- [WHAT TO WORK ON]
Starting with the first line and ending with the line that holds "logged in (282, 1174)", repeat the material exactly.

- [RECORDS SUPPLIED]
=-=-=

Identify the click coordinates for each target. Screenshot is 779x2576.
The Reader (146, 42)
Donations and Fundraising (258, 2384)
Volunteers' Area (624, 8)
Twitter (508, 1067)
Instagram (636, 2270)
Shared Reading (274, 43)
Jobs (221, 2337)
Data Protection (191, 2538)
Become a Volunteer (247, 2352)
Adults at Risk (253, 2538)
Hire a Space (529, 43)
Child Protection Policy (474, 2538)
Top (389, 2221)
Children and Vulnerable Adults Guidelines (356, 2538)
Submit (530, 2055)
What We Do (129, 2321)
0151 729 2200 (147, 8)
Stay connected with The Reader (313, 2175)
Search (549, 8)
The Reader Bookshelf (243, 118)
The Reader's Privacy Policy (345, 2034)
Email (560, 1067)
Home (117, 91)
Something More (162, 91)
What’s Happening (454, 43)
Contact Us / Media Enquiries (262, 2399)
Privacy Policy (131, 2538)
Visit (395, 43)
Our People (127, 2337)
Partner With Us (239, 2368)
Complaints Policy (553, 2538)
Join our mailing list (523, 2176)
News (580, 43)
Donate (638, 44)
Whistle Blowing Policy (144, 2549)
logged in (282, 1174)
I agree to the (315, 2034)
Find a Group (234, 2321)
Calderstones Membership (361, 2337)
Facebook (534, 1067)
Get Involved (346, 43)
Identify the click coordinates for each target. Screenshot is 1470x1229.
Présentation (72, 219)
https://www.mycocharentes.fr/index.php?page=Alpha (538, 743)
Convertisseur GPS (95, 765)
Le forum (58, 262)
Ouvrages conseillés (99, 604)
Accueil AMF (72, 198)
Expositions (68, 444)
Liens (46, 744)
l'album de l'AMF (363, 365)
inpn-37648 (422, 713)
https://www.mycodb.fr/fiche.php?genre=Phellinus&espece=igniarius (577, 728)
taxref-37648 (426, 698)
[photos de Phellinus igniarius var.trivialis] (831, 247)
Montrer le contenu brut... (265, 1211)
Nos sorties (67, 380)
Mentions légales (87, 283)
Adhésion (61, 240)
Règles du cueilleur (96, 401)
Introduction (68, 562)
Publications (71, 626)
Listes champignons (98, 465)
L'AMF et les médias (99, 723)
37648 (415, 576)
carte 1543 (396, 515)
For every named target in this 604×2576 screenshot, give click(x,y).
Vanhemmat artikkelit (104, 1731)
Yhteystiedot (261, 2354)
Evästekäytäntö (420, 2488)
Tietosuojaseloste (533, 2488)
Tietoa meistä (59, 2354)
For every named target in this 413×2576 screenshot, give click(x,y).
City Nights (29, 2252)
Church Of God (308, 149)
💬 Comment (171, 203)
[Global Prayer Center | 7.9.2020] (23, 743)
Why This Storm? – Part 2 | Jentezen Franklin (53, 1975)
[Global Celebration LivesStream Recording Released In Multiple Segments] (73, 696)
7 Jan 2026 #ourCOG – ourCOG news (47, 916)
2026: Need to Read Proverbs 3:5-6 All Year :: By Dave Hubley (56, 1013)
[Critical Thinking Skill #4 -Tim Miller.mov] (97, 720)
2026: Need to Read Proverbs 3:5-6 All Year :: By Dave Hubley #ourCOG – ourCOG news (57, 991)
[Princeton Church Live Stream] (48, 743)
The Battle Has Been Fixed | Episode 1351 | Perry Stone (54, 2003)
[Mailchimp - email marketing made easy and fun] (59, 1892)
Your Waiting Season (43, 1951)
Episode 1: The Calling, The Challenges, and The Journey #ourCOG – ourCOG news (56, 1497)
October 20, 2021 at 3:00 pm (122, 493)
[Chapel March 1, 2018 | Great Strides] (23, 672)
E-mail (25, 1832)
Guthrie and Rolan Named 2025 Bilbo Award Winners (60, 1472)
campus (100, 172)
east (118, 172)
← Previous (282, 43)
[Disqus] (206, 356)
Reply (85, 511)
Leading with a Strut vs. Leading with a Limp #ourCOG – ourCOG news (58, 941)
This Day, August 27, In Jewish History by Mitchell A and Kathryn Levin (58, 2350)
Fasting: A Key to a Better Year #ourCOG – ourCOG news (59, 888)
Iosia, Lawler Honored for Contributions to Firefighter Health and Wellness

=-=-=

- [EXERCISE ANSWER]
Identify the click coordinates for each target. Screenshot is 779x2576.
The Reader (146, 42)
Donations and Fundraising (258, 2384)
Volunteers' Area (624, 8)
Twitter (508, 1067)
Instagram (636, 2270)
Shared Reading (274, 43)
Jobs (221, 2337)
Data Protection (191, 2538)
Become a Volunteer (247, 2352)
Adults at Risk (253, 2538)
Hire a Space (529, 43)
Child Protection Policy (474, 2538)
Top (389, 2221)
Children and Vulnerable Adults Guidelines (356, 2538)
Submit (530, 2055)
What We Do (129, 2321)
0151 729 2200 (147, 8)
Stay connected with The Reader (313, 2175)
Search (549, 8)
The Reader Bookshelf (243, 118)
The Reader's Privacy Policy (345, 2034)
Email (560, 1067)
Home (117, 91)
Something More (162, 91)
What’s Happening (454, 43)
Contact Us / Media Enquiries (262, 2399)
Privacy Policy (131, 2538)
Visit (395, 43)
Our People (127, 2337)
Partner With Us (239, 2368)
Complaints Policy (553, 2538)
Join our mailing list (523, 2176)
News (580, 43)
Donate (638, 44)
Whistle Blowing Policy (144, 2549)
logged in (282, 1174)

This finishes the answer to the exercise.